The task:
Can you reproduce the lines of the records below, starting at the line with "You are a computer-use agent. Image" and ending at the line with "This screenshot has height=611, width=1457.", with both of those lines included and the pictures left out?

Records from a data collection:
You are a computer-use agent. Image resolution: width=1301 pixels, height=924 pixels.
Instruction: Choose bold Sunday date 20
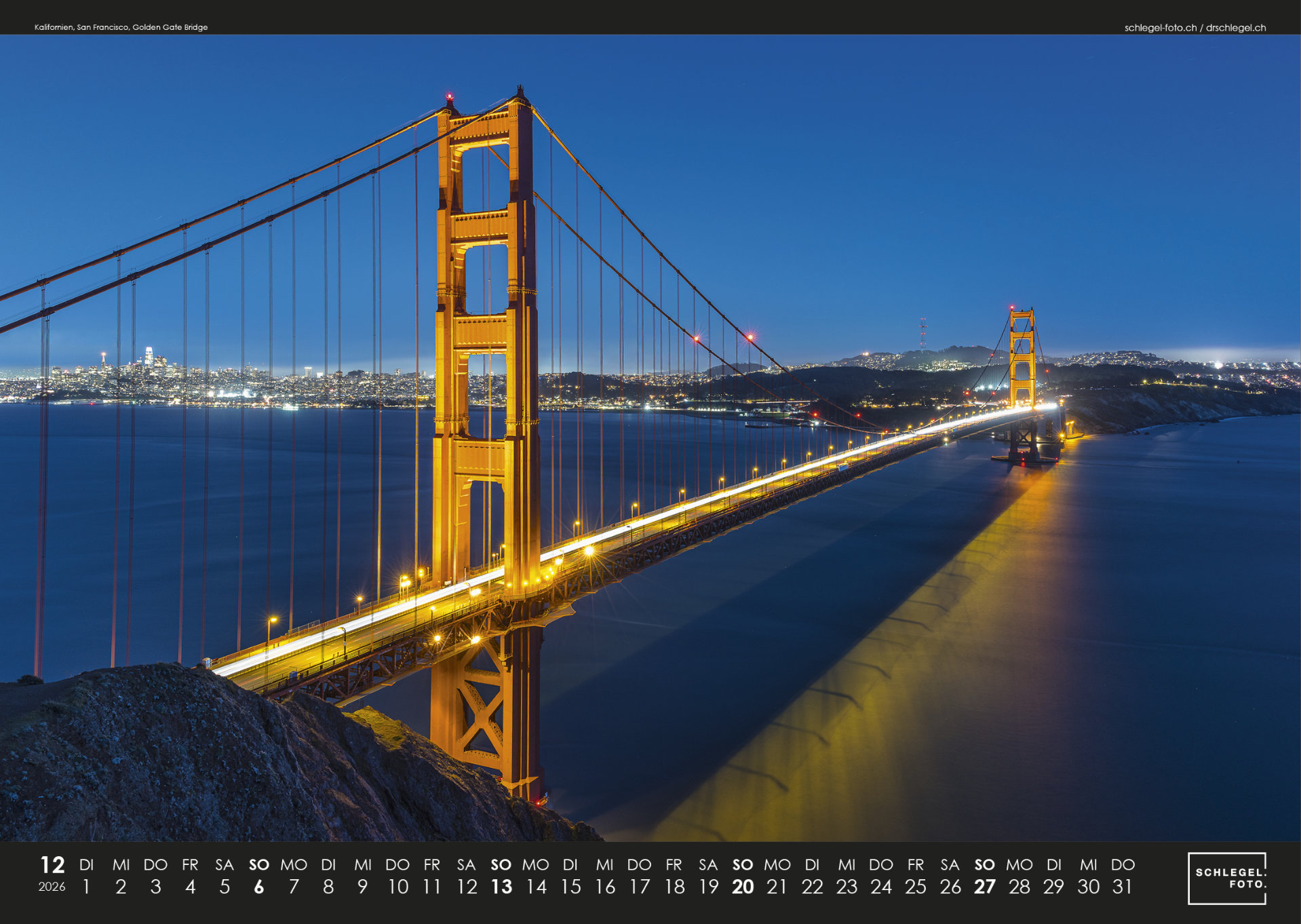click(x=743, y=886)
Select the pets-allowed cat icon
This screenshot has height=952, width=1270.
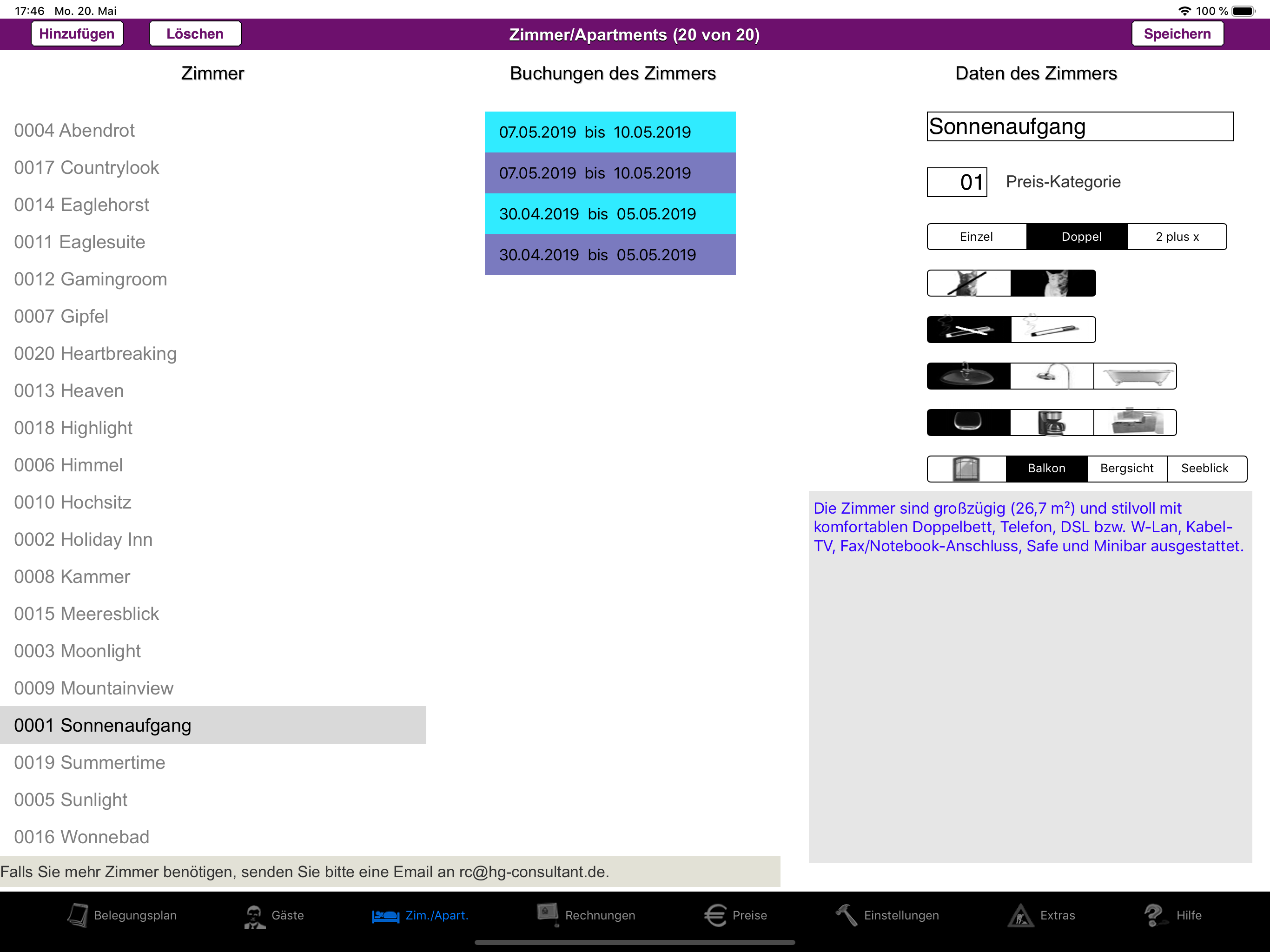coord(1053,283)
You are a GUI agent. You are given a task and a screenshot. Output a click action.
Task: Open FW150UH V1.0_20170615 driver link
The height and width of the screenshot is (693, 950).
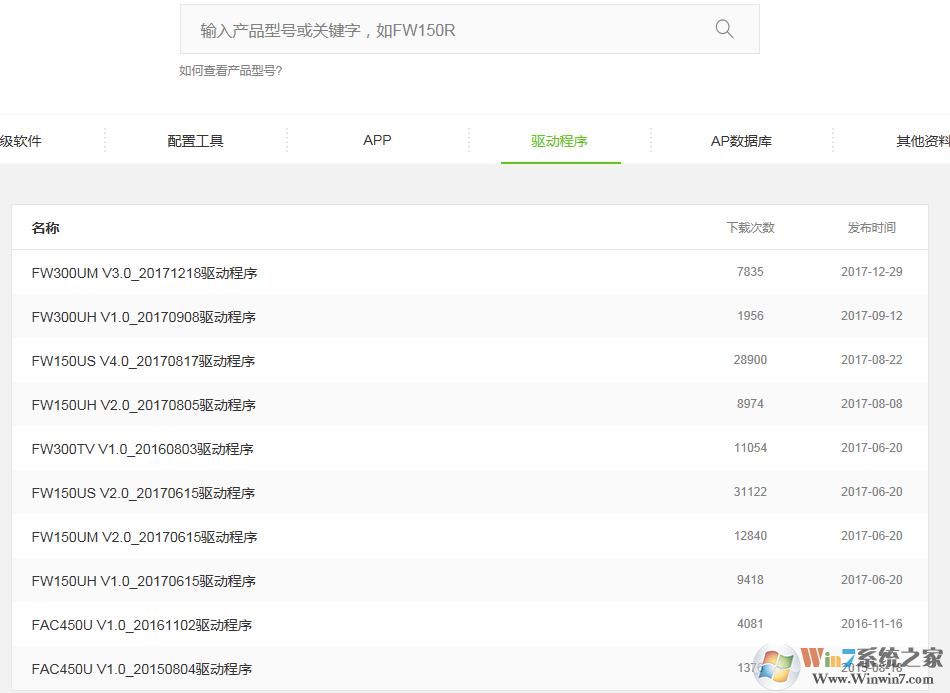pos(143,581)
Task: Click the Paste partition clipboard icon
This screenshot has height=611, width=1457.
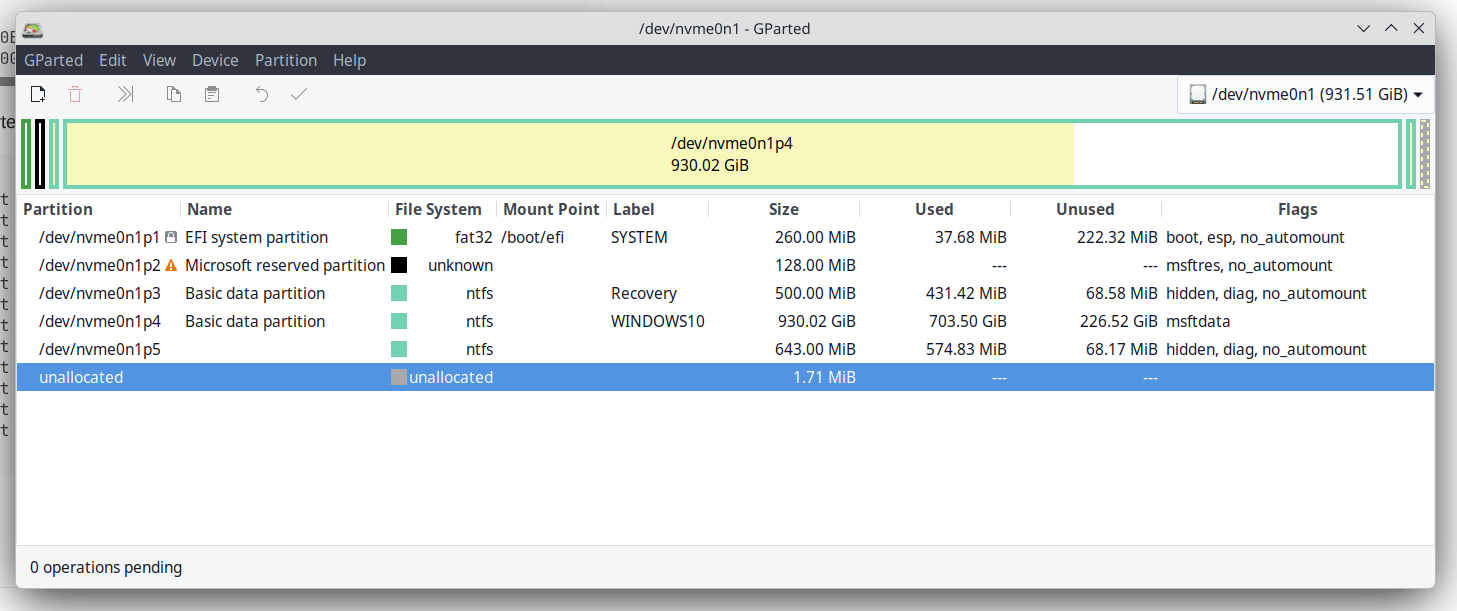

--

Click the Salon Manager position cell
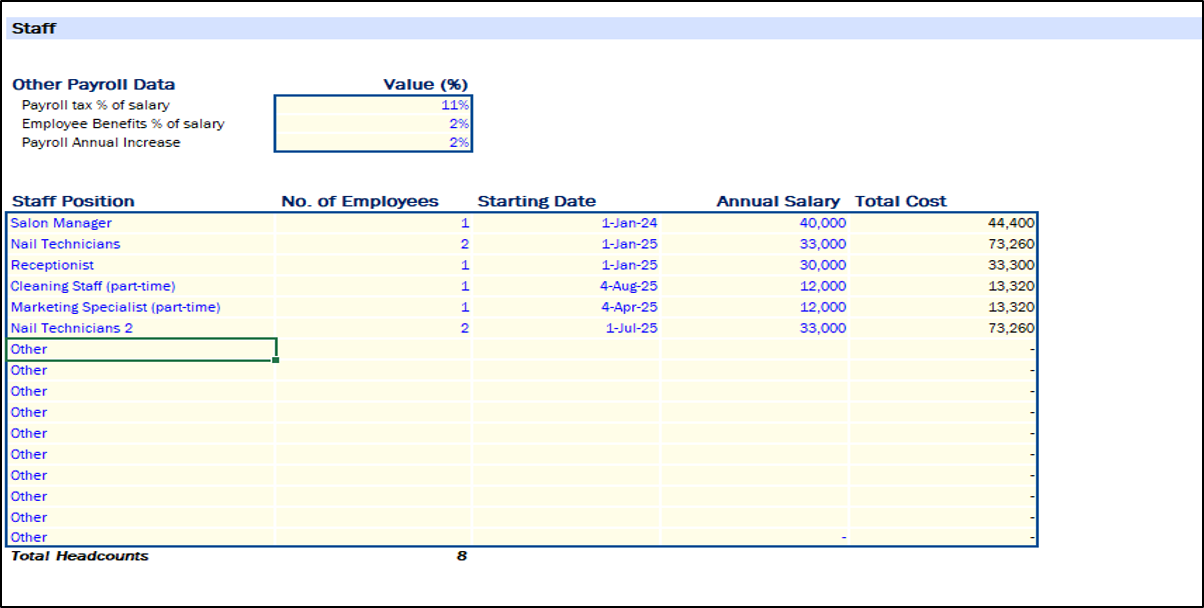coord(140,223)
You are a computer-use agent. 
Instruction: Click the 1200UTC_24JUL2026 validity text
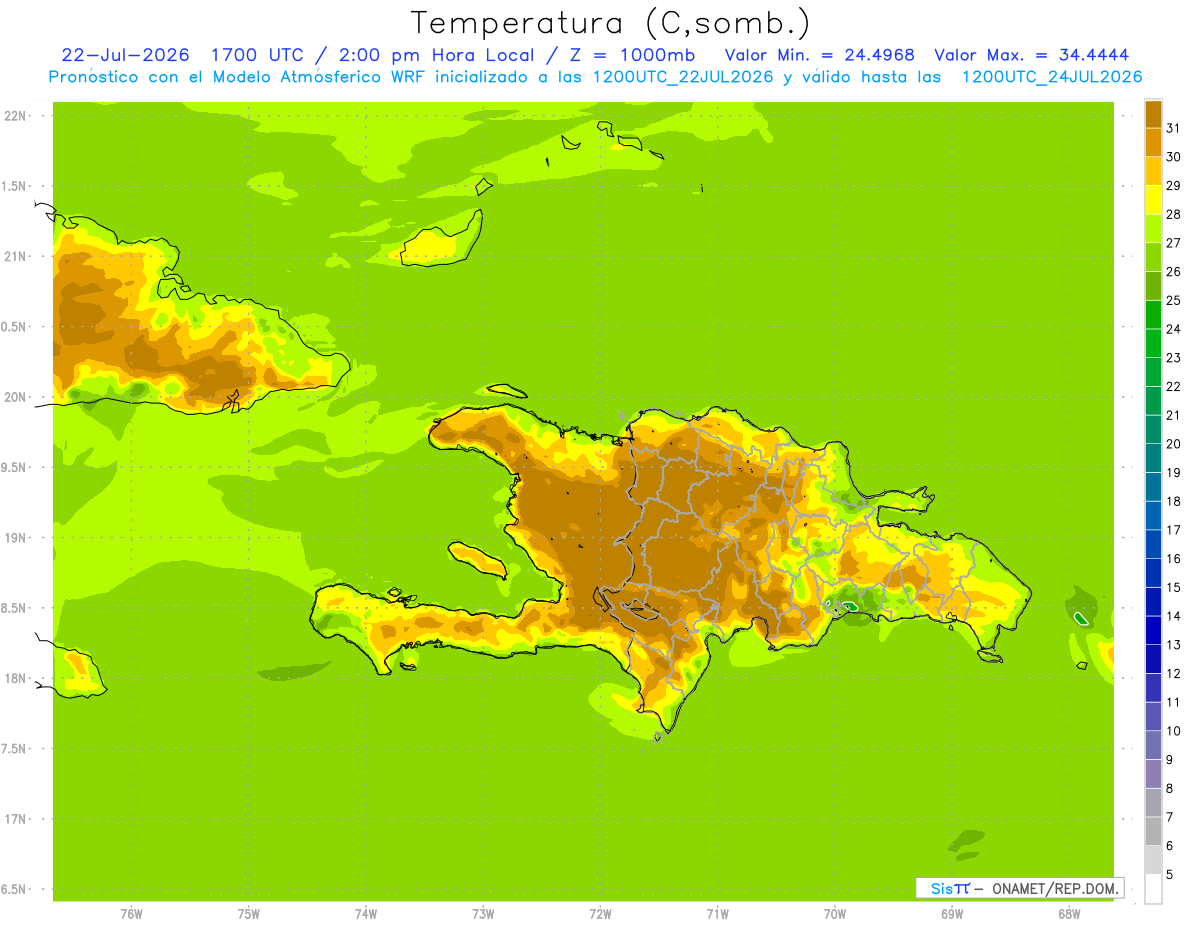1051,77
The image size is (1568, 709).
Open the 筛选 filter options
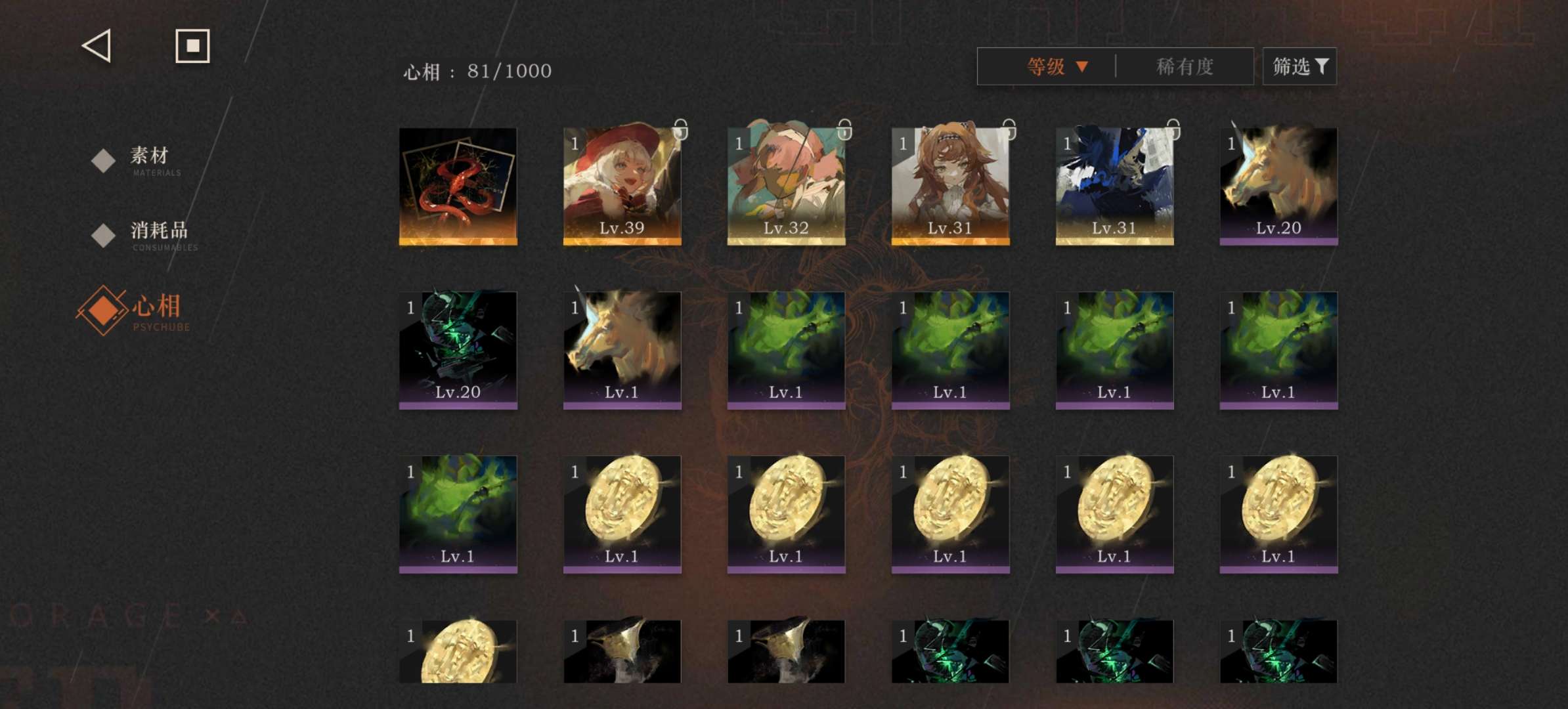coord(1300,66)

Solution:
You are a computer-use agent. Image resolution: width=1301 pixels, height=924 pixels.
Instruction: Choose bold Sunday date 20
click(x=743, y=886)
Select the pets-allowed cat icon
This screenshot has height=952, width=1270.
coord(1053,283)
You are a GUI agent. You are given a task and a screenshot. Output a click action.
Task: Open FW150UH V1.0_20170615 driver link
The height and width of the screenshot is (693, 950).
pos(143,581)
Task: Click the Paste partition clipboard icon
This screenshot has height=611, width=1457.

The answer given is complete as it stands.